Introduction

Human-Object Interaction (HOI) Recognition, which focuses on the action taken by a human to an object, can be regarded as a subtask of Scene Graph Generation (SGG) [3,5]. Image-level HOI Classification aims to retrieve multiple <verb, object> pairs in the image, and HOI Detection requires a pair of human-object bounding boxes other than the HOI classes [7]. As it is a multi-label learning task, an object detector is commonly used to find the corresponding features in the image. And the datasets for multi-instance learning are severely imbalanced since some actions may be more common in reality, e.g., sitting on a chair. In the benchmark dataset HICO (Humans Interacting with Common Objects) [1],  20.1% of the classes have ≤ 5 positive samples, and the average negative to positive ratio over the categories is 6000:1.
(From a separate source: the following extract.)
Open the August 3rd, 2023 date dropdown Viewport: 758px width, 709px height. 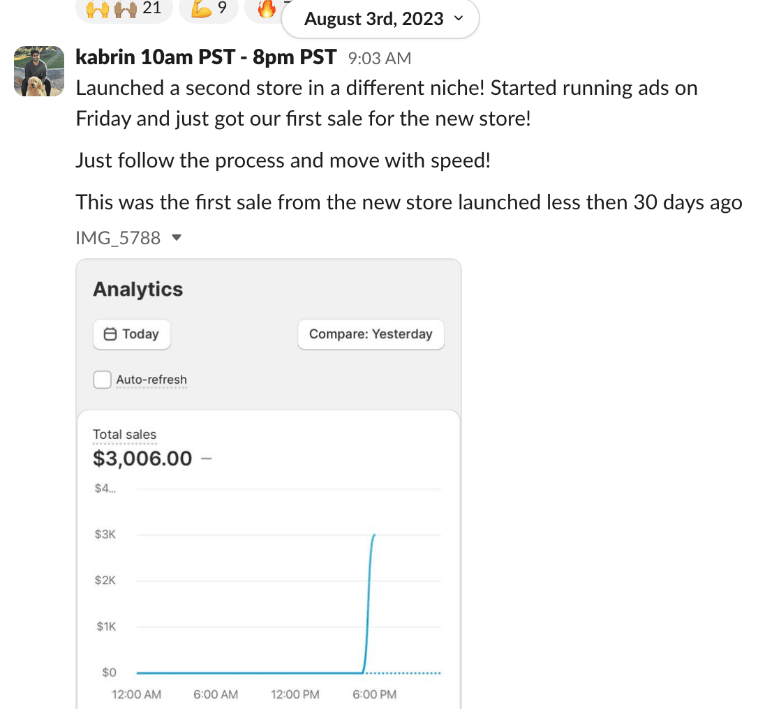380,19
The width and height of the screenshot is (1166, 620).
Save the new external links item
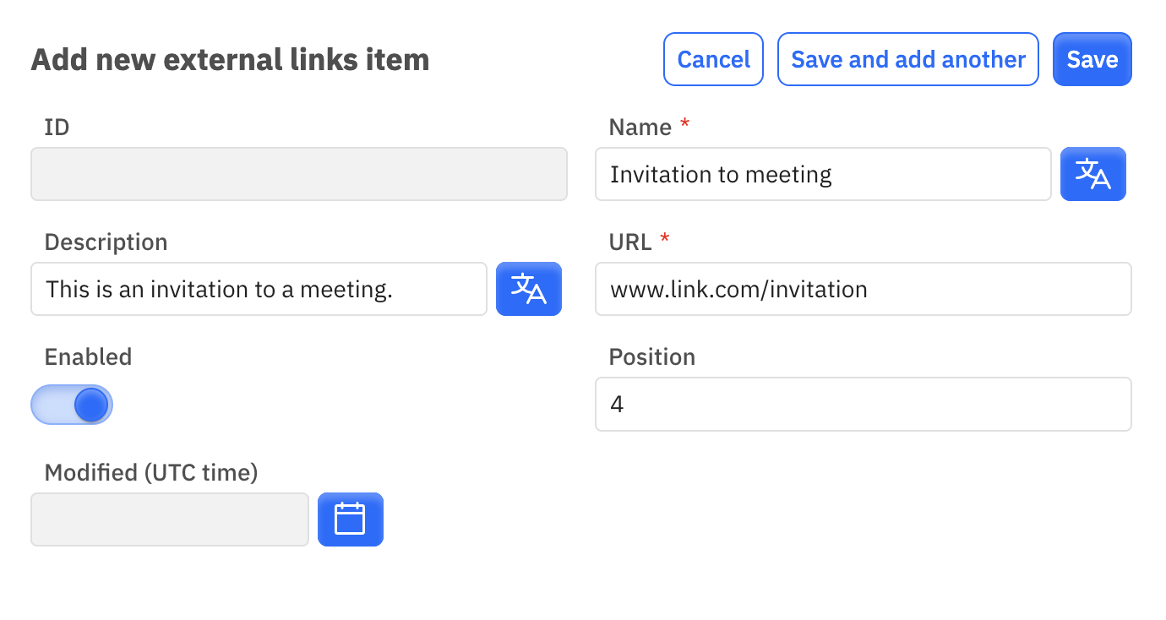[x=1092, y=59]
To alleviate these problems, Jin et al. [7] mainly work on the classifier of the HOI recognition model, which has been overlooked before, and find that the model using their detection-free (DEFR) method can surpass the state-of-the-art (SOTA) model significantly [2,3], which are all detect-assisted. Figure 1 shows the DEFR pipeline for HOI classification. The pre-trained image encoder extracts the visual feature, and the feature vector is inputted into the classifier in which the weights are initialized with language embeddings of each label. Furthermore, they proposed a new loss function to reduce the negative effect of imbalanced data. 

The authors also show that DEFR can be applied to HOI Detection. For simplicity, I mainly introduce the HOI Classification in the following since they mainly work on HOI classification and the pipelines are nearly the same. The only difference is that they use an off-the-shelf object detector in HOI Detection first to obtain the HOI region in the image.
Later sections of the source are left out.